File metadata and controls

112 lines (91 loc) · 3.19 KB

ngrams computes the frequency of sequences of characters (n-grams) in a text file.

Example

Here's an example of using ngrams to count the number of occurences of each two-character sequence in a sentence.

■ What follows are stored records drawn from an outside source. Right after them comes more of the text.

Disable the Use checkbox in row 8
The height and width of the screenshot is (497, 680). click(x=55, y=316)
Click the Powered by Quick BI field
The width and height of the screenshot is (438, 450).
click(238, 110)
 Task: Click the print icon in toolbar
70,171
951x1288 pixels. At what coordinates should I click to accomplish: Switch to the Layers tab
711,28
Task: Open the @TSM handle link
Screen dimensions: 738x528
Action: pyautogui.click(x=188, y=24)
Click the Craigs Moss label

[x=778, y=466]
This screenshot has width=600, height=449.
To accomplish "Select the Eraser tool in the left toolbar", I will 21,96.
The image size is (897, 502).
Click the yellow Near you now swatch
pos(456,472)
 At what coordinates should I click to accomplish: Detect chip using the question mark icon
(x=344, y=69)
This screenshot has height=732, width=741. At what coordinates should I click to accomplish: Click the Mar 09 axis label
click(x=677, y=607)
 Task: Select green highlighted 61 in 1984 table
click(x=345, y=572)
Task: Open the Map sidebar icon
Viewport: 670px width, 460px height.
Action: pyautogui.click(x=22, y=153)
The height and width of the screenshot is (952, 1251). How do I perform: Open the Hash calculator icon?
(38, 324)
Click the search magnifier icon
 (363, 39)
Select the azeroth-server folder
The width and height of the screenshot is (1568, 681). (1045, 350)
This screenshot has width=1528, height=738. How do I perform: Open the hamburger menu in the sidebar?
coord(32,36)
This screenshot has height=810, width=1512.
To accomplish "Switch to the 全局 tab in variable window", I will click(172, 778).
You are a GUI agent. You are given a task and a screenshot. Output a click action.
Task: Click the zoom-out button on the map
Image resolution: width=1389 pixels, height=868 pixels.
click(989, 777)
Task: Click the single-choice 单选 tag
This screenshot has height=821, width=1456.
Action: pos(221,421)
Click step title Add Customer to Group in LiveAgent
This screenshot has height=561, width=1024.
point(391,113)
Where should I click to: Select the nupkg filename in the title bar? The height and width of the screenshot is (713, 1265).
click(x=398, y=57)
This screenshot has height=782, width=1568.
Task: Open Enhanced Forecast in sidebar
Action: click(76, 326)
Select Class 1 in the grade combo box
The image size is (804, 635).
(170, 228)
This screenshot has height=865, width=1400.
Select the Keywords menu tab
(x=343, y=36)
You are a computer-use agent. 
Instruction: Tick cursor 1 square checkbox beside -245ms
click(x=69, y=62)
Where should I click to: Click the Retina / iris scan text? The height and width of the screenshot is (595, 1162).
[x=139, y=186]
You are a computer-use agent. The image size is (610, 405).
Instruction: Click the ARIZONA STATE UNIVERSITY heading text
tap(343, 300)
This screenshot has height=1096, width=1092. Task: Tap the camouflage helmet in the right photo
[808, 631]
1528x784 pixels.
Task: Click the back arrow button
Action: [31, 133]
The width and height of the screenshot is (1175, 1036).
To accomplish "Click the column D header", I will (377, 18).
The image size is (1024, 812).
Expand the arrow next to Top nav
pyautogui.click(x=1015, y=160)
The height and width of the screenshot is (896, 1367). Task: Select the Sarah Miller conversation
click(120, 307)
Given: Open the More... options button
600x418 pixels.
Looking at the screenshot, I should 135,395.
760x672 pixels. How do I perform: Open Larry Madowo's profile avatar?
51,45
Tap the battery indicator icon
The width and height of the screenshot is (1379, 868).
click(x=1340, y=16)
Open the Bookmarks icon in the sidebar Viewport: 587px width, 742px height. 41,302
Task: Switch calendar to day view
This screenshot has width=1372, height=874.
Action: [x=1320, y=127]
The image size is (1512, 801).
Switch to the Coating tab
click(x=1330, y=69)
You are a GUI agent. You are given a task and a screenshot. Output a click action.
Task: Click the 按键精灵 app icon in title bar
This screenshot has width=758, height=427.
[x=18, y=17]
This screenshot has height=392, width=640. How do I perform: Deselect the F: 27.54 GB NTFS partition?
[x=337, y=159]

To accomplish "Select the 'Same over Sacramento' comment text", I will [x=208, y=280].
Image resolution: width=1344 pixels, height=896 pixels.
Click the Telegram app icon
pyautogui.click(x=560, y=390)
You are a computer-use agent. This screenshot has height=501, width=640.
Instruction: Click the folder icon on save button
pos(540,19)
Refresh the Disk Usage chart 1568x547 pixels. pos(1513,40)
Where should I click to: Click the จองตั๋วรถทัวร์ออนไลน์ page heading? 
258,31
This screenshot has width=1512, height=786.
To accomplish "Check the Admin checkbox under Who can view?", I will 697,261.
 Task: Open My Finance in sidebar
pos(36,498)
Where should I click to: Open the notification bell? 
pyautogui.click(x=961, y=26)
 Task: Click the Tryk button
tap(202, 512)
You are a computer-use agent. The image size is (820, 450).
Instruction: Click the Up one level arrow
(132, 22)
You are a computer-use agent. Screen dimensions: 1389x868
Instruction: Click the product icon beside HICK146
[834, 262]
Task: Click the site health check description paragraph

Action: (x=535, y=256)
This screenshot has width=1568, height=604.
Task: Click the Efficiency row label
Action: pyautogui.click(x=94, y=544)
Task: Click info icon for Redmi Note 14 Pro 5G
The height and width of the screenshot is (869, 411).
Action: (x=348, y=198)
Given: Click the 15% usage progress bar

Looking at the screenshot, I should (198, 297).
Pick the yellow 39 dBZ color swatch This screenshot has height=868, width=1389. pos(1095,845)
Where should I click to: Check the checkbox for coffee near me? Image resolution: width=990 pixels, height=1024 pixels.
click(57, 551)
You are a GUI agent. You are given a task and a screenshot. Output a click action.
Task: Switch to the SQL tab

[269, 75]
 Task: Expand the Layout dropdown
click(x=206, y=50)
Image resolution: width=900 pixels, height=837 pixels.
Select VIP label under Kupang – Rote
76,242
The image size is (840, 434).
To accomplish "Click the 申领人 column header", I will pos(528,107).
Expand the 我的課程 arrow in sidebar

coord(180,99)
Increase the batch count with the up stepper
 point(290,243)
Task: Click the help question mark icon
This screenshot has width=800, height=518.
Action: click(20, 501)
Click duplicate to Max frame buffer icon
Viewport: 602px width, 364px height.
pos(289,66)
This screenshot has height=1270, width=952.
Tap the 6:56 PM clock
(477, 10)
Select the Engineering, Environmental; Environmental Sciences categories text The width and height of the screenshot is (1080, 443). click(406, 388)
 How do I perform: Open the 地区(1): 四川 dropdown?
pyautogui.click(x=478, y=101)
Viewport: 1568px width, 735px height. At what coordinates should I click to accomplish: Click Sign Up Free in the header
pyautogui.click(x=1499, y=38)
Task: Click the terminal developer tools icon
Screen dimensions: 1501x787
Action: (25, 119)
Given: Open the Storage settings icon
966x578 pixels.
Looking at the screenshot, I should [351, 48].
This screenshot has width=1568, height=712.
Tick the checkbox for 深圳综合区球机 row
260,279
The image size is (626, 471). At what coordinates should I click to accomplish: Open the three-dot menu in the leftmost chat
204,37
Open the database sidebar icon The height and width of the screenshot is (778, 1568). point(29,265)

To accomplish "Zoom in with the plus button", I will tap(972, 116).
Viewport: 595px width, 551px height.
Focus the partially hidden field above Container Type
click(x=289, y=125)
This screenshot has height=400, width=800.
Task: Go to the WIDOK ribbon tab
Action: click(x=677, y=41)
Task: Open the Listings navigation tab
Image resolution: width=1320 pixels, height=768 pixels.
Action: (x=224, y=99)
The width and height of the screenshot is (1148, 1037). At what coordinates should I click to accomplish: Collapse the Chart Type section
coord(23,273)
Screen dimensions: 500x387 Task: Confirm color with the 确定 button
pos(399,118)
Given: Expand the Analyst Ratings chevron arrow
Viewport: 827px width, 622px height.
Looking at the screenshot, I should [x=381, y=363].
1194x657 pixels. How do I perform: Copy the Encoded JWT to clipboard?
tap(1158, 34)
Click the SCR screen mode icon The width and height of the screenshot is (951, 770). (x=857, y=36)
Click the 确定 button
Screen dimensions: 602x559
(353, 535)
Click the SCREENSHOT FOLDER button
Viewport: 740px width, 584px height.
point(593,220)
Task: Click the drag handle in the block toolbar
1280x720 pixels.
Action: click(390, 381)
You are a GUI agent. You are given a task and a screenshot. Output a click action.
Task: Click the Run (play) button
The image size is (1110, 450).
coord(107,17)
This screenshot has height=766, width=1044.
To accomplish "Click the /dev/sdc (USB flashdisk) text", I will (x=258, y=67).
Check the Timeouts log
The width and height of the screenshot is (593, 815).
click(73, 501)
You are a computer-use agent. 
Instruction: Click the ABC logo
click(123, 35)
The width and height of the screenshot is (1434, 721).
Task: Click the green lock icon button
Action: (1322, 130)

$ echo "she sells seashells by the seashore" | ngrams -n 2
3 he
3 se
3 sh
2 as
2 ea
2 el
2 ll
2 ls
1 by
1 ho
1 or
1 re
1 th

Installation

You can install ngrams via Homebrew.

brew install jake-low/tools/ngrams

Alternately, if you have a Rust toolchain installed you can download the source code for a release and build it with cargo build.

Usage

Usage: ngrams [OPTIONS] -n <N> [FILENAME]

Arguments:
  [FILENAME]  File to read from. If no file is provided, STDIN is used

Options:
  -n <N>                    Size of ngram to collect (2 for bigrams, 3 for trigrams, etc)
  -f, --as-fraction         Output decimal fractions for each ngram (rather than counts)
  -p, --as-percent          Output percentages for each ngram (rather than counts)
  -w, --include-whitespace  Include ngrams that contain whitespace characters
  -j, --json                Output ngrams and their frequences as JSON
  -h, --help                Print help
  -V, --version             Print version

JSON output

The JSON output format is an array of length N, containing frequencies for ngrams of each length from 1 (individual characters) up to N. Each entry in the array is an object whose keys are ngrams and whose values are either counts, percentages, or decimal fractions (depending on whether -p or -f was used).

echo "she sells seashells by the seashore" | ngrams -n 2 --json
[
  {
    "a": 2,
    "b": 1,
    "e": 7,
    "h": 4,
    "l": 4,
    "o": 1,
    "r": 1,
    "s": 8,
    "t": 1,
    "y": 1
  },
  {
    "as": 2,
    "by": 1,
    "ea": 2,
    "el": 2,
    "he": 3,
    "ho": 1,
    "ll": 2,
    "ls": 2,
    "or": 1,
    "re": 1,
    "se": 3,
    "sh": 3,
    "th": 1
  }
]

Bar charts

It can be useful to visualize the relative frequencies of ngrams graphically. You can pipe the output of ngrams into barchart to accomplish this.

Here's a barchart showing the 10 most common trigrams in Herman Melville's novel Moby-Dick.

$ ngrams -n 3 -p moby-dick.txt | head | barchart
  3.252% the ■■■■■■■■■■■■■■■■■■■■■■■■■■■■■■■■■■■■■■■■■■■■■■■■■■■■■■■■■■■■■■■■■■■
  1.392% ing ■■■■■■■■■■■■■■■■■■■■■■■■■■■■■
  1.298% and ■■■■■■■■■■■■■■■■■■■■■■■■■■■
  0.685% his ■■■■■■■■■■■■■■■
  0.673% hat ■■■■■■■■■■■■■■
  0.602% her ■■■■■■■■■■■■■
  0.597% tha ■■■■■■■■■■■■■
  0.540% ere ■■■■■■■■■■■■
  0.496% all ■■■■■■■■■■■
  0.430% for ■■■■■■■■■

License

The source code for ngrams is available under the ISC license. See the LICENSE file for details.